#829 open
elliottcable

Display 'git remote add Username' instead of 'git clone' in the header on repos you have a fork of

Reported by elliottcable | August 13th, 2008 @ 05:04 PM

Woah, long title. Pretty much says it all, though.

when looking at repositories that are forks of one you have a fork of, would it be possible that we could get an entry in the header that says 'git remote add Username git://github.com/Username/project.git' instead of 'git clone git://github.com/Username/project.git'? Because the assumption is that if you have a fork of the project, you surely already have a clone of said project - it makes a lot more sense to add this fork as a remote to your existing clone.

This would apply for projects you own that somebody else forked, projects you forked that they owned, and projects that you both forked from somebody else.

Comments and changes to this ticket

  • Tekkub

    Tekkub August 13th, 2008 @ 06:37 PM

    • → State changed from “new” to “open”
    • → Assigned user changed from “” to “Tom Preston-Werner”

    Actually, why not just provide both the clone command and the add remote command? Both could be useful.

  • elliottcable

    elliottcable August 13th, 2008 @ 06:43 PM

    Good point, tekkub. Sounds good to me (-:

  • Dr Nic
  • Dr Nic

    Dr Nic August 26th, 2008 @ 02:36 PM

    Hmm, I've thought more (perhaps for the worse) - if you have a fork, and you are a viewing a different fork; then you only need the "remote add" message.

    If you are viewing your own fork, you may have created it after already cloning a different fork (I do this all the time). You actually need "remote add " or something diff from "origin" since you've already got an origin.

    What local remote names are ppl using for their forks of other ppl's remotes?

    Typically, if I clone a repo, its "origin". If I then fork it, I'll add my repo as "drnic". I then create a branch in my repo and only work from branches (mostly so that pushing is easier).

    What are other ppl doing?

  • Tekkub

    Tekkub August 26th, 2008 @ 02:51 PM

    I personally use "origin" for my repo (thanks to git-clone), "upstream" for the repo I forked from, and usernames for any other remotes.

  • elliottcable

    elliottcable August 26th, 2008 @ 04:53 PM

    I follow the github gem standards - the primary remote (aka theirs if you don't have a fork, otherwise yours - even if it's a one-off fork) is origin, the rest are the same as their owner's username (even if they're the project maintainer / original repo owner).

  • Dr Nic

    Dr Nic August 26th, 2008 @ 05:00 PM

    So in your own fork, branches are elliottcable/master, elliottcable/somethingelse, etc and master -> root fork/master ? Nic

    On Wed, Aug 27, 2008 at 8:54 AM, Lighthouse support@lighthouseapp.comwrote:

  • elliottcable

    elliottcable August 26th, 2008 @ 05:04 PM

    Might not want to use Mail.app to reply to Lighthouse tickets... hehehe. I almost did, then decided against it.

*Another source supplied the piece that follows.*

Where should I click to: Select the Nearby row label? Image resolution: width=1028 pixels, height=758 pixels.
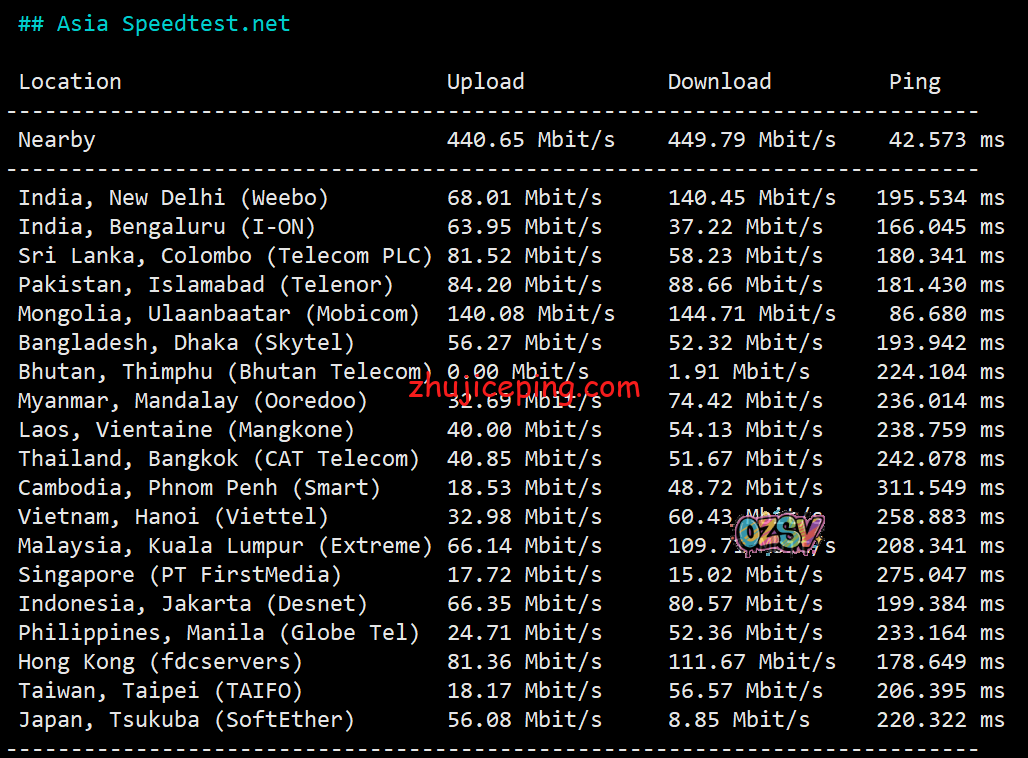coord(57,140)
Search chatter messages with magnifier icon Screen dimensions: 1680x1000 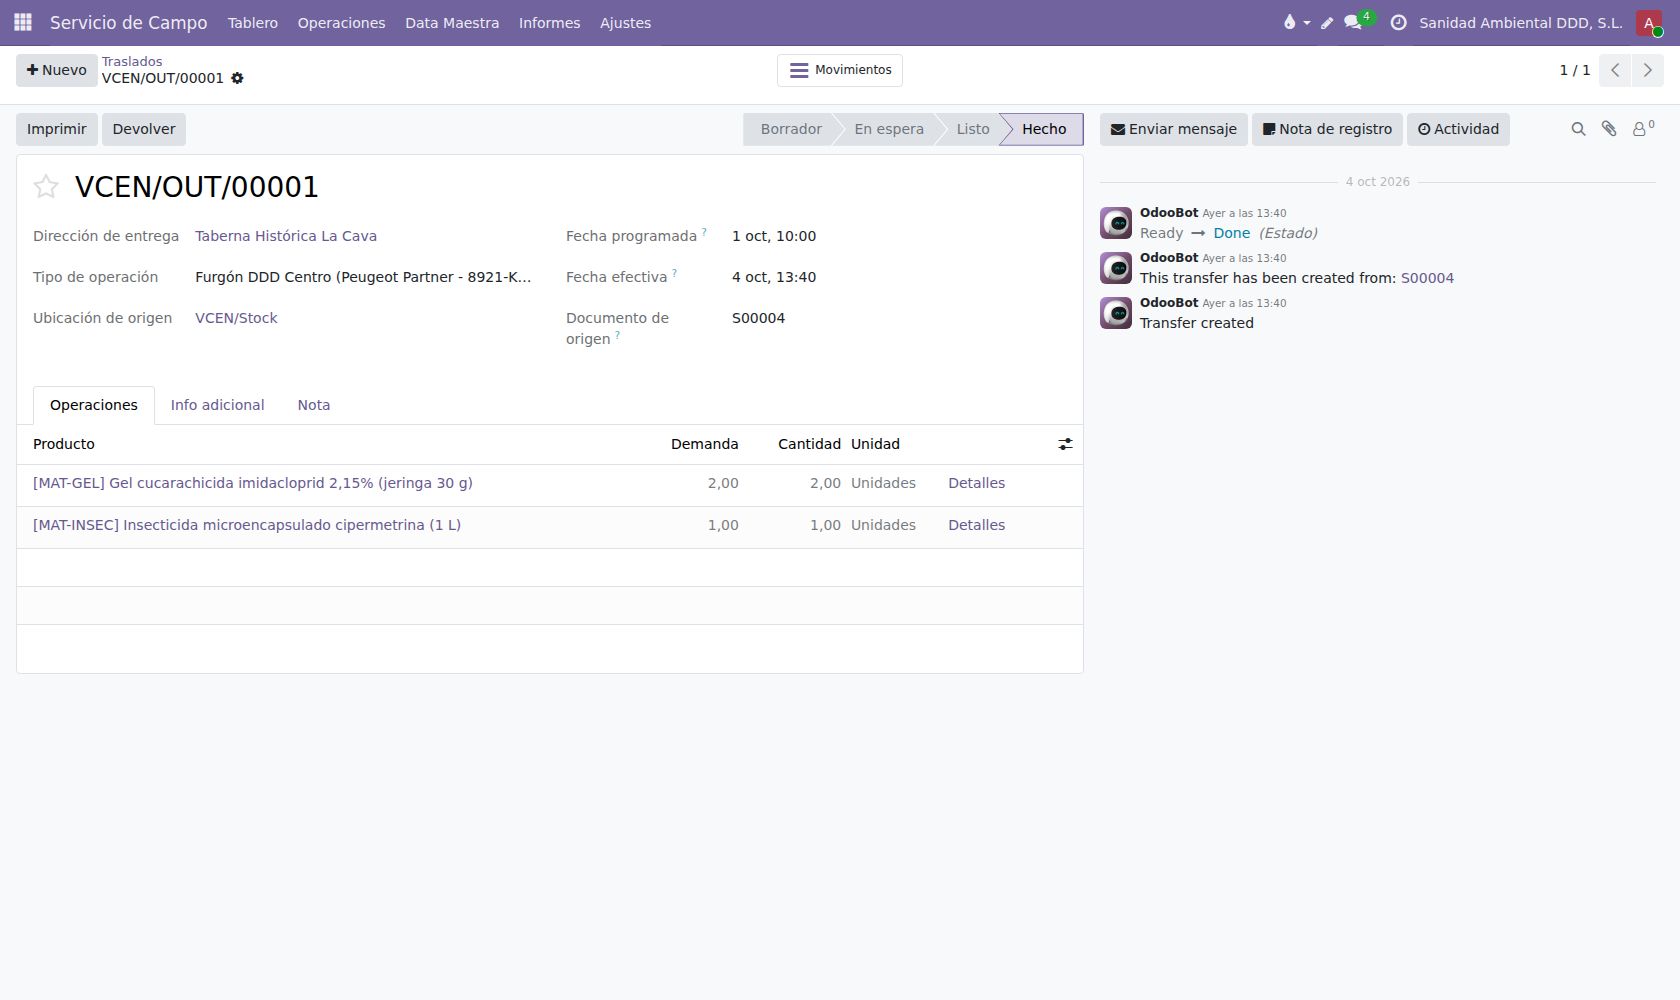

    As for branches... I don't usually have to deal with remote branches. But it'd be origin/master for my fork, drnic/master for your fork, unless I had no personal fork, then it'd be origin/master for whoever was the project owner, and drnic/master for your fork.

  • Dr Nic

    Dr Nic August 26th, 2008 @ 05:07 PM

    What if you forked my foobar repo? master = mine (origin/master); elliottcable/master = your master; someotherperson/master = etc etc

    Or once you fork, don't you include the original root fork, or do you include it as a drnic/master remote?

  • elliottcable

    elliottcable August 26th, 2008 @ 05:35 PM

    The latter - if I've already cloned, and for some reason decide to fork, I will delete my existing clone, or (if I have local changes I don't want to delete) re-assign all remotes and branches so my upstream is origin/ and yours as the owner of the project that i'm forking is drnic/

  • Dr Nic

    Dr Nic August 26th, 2008 @ 05:51 PM

    ok; I was leaving "origin" for the root fork, since that is where all the good stuff is likely to be; and then using a sake task to refresh/re-pull into that, and then merge/rebase into my current branch. Because its consistent across all projects, I could use the same sake task. As a bonus, I didn't have to hack into my existing clone that I'd probably started committing to prior to realising I needed a fork etc.

    Its interesting the diff ways this can be all done.

    I started using github gem to pull down forker's commits; a nice simplifier.